Installation d'un panneau solaire en montagne


Le débat autour de la loi soumise au peuple tourne beaucoup autour de la protection du paysage.


KEYSTONE

Avec la Loi sur l’électricité, le gouvernement et le parlement visent à promouvoir les énergies renouvelables produites en Suisse. Avec un double objectif: la sécurité de l’approvisionnement et la décarbonation. Le peuple se prononcera le 9 juin.

Qu’est-ce qui a conduit à une votation sur la Loi sur l’électricité?

La Loi sur l’électricitéLien externe noue différents textes légaux conçus au fil des ans et adoptés par le Parlement ces dernières années. Comme elle regroupe un bon nombre de mesures, on parle d’Acte unificateur unique (Mantelerlass en allemand). Cette loi doit permettre à la Suisse de produire davantage de courant au moyen de l’eau, du soleil ou du vent.

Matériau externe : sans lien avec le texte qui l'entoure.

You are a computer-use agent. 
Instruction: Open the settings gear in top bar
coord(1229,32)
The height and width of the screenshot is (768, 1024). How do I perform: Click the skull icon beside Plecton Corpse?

Ce paquet de lois intègre deux soucis du pays. D’abord, la Suisse a fait le choix des énergies renouvelables dans le cadre de sa stratégie énergétique. Ensuite, elle s’est engagée à réduire à zéro ses émissions de gaz à effet de serre. Le résultat d’une décision populaire de 2023 avec l’adoption de la Loi sur la protection du climat.

Dans le fil de la catastrophe de Fukushima, elle a opté en parallèle pour une sortie du nucléaire sur le long terme. La guerre lancée par la Russie contre l’Ukraine a en outre établi que les importations énergétiques pouvaient s’avérer risquées sous les angles politique et économique.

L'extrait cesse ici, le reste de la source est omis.